*TRY IT*
Among the entries below, only the lines starting at the one with "array fold arrow" and ending at the one with "Tap the 15:20 clock in status bar", both included, are to be printed exactly.

====== DATASET EXCERPTS

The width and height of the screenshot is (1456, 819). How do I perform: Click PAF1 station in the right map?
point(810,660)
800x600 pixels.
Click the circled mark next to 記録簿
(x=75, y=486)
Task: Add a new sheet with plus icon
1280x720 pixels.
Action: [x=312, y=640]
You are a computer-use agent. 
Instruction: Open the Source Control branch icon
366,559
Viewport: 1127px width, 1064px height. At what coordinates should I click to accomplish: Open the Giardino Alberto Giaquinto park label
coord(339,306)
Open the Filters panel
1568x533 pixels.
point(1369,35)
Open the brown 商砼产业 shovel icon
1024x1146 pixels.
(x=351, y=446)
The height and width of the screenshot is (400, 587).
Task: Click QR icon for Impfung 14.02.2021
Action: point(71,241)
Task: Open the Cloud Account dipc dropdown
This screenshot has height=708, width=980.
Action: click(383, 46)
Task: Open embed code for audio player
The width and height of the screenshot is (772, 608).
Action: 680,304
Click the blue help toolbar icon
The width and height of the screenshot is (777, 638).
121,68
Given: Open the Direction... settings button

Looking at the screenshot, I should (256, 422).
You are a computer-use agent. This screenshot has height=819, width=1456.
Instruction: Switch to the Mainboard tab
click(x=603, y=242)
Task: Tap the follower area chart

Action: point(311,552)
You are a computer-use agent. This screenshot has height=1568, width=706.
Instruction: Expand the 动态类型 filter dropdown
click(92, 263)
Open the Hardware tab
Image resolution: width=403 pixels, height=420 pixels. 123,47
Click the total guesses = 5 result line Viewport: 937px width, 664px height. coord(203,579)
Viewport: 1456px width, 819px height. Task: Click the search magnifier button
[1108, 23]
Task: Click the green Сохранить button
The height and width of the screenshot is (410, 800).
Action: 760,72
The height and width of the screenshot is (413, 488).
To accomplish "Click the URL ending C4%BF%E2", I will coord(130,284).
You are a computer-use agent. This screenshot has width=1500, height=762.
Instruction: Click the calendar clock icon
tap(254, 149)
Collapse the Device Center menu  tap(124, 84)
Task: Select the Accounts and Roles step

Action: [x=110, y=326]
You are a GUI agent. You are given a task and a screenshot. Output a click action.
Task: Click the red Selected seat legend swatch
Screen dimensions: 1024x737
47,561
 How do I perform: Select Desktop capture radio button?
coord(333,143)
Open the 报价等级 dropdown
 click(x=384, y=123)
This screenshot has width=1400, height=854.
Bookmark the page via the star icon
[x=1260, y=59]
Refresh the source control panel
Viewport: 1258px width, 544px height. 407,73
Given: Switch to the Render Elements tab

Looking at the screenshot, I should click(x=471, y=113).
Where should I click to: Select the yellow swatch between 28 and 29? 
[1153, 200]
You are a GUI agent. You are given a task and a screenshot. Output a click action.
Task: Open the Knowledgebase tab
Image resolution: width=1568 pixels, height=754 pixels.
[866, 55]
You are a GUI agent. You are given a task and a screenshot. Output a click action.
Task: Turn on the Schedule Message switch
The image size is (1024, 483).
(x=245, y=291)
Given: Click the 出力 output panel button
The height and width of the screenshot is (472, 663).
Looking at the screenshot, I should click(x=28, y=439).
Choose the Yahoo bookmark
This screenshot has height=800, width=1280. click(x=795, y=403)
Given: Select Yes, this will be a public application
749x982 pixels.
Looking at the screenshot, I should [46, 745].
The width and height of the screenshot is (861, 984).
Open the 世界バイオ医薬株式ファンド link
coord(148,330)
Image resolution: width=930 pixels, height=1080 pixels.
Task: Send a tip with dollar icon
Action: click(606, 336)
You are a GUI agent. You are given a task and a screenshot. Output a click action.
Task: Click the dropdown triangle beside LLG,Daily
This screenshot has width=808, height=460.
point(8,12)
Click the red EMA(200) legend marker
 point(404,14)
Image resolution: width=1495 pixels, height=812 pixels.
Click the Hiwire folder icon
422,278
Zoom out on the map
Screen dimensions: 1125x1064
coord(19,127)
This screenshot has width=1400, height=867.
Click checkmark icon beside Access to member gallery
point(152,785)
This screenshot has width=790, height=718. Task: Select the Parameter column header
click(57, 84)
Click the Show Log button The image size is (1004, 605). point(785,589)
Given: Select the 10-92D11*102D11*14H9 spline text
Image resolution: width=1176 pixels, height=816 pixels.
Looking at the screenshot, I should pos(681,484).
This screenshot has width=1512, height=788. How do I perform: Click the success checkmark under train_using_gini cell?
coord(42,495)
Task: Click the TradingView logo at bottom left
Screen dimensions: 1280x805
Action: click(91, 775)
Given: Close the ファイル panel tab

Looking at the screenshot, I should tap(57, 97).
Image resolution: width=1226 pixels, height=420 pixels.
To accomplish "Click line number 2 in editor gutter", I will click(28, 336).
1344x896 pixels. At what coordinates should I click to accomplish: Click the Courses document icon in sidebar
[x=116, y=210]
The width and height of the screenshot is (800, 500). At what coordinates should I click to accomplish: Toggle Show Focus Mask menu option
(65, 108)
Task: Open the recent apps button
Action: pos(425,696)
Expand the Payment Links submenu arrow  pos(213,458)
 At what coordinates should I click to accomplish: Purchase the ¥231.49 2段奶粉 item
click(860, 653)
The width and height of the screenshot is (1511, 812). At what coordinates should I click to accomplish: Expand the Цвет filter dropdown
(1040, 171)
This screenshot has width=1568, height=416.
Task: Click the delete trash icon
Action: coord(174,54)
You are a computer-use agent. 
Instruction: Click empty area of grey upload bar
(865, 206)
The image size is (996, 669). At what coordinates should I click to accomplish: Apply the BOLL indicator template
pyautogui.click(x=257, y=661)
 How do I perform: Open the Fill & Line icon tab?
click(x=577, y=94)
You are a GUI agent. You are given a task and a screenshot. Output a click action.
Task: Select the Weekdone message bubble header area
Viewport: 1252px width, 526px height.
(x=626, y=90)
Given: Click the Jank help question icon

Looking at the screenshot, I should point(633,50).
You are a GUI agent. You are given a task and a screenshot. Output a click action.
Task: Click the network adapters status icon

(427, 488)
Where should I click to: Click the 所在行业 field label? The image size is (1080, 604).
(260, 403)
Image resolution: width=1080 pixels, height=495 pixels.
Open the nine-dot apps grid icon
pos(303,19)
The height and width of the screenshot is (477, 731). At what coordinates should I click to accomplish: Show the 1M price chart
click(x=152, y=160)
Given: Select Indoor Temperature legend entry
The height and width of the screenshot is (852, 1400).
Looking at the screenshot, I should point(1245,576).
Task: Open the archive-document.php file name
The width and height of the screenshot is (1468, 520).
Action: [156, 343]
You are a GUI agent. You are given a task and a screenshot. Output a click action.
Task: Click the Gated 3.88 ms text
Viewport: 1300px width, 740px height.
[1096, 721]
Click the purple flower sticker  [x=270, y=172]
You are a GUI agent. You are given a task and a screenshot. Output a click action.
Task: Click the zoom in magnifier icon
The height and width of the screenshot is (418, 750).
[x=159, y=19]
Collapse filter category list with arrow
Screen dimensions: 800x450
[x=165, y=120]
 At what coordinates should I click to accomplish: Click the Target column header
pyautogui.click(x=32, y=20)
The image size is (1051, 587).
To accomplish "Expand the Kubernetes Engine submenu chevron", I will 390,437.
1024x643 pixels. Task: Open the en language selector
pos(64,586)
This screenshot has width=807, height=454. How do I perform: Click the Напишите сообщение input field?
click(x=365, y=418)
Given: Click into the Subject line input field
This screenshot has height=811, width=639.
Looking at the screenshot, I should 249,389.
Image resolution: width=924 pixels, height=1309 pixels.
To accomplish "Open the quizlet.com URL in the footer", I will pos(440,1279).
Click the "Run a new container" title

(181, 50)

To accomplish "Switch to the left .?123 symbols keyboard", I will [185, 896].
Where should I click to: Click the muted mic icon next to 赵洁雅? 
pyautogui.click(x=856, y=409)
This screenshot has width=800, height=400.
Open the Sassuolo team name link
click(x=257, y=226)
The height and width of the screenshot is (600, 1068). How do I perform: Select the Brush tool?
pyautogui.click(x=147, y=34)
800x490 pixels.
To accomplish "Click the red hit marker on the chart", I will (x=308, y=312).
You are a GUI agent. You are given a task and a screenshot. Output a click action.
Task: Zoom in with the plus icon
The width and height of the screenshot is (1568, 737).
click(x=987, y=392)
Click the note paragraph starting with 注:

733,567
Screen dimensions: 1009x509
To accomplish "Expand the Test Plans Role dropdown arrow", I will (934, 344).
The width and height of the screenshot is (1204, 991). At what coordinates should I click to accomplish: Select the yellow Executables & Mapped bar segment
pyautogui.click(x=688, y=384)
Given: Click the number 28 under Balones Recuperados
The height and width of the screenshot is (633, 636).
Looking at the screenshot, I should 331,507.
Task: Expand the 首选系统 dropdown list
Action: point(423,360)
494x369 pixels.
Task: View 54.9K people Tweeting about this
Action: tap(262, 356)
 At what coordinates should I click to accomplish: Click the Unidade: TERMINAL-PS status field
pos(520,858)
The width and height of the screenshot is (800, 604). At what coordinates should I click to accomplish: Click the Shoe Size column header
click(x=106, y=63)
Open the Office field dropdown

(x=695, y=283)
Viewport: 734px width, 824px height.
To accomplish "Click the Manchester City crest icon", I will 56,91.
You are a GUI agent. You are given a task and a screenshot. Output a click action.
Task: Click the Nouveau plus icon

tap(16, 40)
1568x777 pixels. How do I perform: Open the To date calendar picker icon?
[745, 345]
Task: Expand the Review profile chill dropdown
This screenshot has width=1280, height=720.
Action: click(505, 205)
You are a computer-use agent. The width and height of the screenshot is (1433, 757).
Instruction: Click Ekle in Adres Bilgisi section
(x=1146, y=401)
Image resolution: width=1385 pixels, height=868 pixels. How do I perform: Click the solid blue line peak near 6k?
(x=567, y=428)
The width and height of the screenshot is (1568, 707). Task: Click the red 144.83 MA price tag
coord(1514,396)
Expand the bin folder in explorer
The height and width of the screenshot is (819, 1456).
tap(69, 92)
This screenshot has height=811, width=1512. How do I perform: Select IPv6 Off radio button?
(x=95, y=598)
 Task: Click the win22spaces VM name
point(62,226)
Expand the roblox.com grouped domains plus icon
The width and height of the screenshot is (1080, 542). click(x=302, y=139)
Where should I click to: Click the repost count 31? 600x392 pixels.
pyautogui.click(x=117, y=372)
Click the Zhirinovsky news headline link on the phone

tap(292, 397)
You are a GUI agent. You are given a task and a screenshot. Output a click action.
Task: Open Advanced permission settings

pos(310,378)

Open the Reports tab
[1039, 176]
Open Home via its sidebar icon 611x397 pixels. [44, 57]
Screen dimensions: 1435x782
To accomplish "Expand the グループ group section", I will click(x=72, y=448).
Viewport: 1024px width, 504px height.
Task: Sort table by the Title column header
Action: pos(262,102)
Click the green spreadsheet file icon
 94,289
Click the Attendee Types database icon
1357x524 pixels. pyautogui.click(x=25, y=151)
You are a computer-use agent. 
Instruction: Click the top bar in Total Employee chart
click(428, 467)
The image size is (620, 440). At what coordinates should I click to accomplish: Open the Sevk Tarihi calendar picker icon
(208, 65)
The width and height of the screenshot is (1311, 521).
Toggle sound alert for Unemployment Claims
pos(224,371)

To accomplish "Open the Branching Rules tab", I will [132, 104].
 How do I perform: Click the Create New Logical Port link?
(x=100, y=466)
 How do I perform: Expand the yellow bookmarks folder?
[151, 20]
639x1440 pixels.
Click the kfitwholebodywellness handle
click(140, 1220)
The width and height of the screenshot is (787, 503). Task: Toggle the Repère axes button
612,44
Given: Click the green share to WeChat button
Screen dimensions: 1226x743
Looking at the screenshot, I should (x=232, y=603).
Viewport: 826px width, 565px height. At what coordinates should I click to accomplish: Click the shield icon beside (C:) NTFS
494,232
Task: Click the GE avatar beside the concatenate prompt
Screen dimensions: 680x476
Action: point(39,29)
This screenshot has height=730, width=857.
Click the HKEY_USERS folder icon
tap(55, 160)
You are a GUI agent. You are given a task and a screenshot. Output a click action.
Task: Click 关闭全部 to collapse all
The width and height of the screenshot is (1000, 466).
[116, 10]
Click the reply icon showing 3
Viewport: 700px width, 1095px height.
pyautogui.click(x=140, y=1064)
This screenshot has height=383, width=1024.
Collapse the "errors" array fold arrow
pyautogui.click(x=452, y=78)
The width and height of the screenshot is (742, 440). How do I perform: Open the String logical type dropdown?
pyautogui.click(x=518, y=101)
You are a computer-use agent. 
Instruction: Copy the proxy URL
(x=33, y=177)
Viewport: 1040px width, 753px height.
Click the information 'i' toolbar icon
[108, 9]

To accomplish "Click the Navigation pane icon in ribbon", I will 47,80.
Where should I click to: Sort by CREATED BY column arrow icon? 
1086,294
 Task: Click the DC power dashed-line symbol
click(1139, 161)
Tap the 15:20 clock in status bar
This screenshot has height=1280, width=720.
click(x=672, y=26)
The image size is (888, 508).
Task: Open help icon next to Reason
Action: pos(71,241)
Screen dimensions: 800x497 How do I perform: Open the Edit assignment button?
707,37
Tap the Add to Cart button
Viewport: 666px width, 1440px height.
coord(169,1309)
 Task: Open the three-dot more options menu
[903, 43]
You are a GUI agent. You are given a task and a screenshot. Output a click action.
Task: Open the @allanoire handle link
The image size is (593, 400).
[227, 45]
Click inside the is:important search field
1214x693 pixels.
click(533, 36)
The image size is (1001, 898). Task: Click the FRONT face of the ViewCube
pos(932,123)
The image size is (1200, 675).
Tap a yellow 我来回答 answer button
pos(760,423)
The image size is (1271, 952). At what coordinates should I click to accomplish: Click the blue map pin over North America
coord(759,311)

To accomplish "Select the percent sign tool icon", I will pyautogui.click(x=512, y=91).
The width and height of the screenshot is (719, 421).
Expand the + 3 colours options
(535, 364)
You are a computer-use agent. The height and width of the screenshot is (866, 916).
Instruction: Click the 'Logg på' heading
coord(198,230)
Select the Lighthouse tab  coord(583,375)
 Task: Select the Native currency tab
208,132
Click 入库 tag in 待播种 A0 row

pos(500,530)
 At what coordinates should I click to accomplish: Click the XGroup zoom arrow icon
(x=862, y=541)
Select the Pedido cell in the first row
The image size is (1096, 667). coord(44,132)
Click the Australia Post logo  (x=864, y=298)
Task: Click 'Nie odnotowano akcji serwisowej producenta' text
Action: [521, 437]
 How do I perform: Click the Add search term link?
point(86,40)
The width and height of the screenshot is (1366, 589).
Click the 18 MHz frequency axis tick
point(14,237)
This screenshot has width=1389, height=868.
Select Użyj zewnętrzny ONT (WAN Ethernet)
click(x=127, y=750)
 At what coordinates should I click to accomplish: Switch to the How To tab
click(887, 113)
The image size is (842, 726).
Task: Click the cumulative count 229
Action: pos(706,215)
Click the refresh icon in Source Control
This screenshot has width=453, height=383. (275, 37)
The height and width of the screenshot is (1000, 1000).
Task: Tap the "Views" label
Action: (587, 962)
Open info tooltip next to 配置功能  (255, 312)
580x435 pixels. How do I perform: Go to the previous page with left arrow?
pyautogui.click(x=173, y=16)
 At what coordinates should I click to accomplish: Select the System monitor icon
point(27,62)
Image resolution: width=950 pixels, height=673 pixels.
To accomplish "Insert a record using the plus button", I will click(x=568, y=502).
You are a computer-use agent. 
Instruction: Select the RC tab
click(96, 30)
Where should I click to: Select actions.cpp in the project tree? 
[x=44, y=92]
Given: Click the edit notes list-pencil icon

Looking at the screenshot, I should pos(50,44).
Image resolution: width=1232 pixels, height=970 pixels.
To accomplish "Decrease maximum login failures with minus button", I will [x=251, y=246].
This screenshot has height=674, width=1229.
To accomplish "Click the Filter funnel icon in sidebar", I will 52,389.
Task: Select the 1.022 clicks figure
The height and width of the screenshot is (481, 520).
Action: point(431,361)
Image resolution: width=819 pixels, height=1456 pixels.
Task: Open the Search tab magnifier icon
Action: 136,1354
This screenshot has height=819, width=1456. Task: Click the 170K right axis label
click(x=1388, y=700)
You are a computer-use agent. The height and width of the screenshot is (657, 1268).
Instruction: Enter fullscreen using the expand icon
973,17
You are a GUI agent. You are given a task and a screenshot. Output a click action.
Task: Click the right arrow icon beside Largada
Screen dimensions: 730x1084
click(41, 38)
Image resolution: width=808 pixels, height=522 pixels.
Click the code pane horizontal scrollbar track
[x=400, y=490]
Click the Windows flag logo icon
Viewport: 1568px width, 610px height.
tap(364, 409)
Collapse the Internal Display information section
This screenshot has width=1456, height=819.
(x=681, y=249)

============

*TASK OUTPUT*
Collapse the "errors" array fold arrow
pyautogui.click(x=452, y=78)
The width and height of the screenshot is (742, 440). How do I perform: Open the String logical type dropdown?
pyautogui.click(x=518, y=101)
You are a computer-use agent. 
Instruction: Copy the proxy URL
(x=33, y=177)
Viewport: 1040px width, 753px height.
Click the information 'i' toolbar icon
[108, 9]

To accomplish "Click the Navigation pane icon in ribbon", I will 47,80.
Where should I click to: Sort by CREATED BY column arrow icon? 
1086,294
 Task: Click the DC power dashed-line symbol
click(1139, 161)
Tap the 15:20 clock in status bar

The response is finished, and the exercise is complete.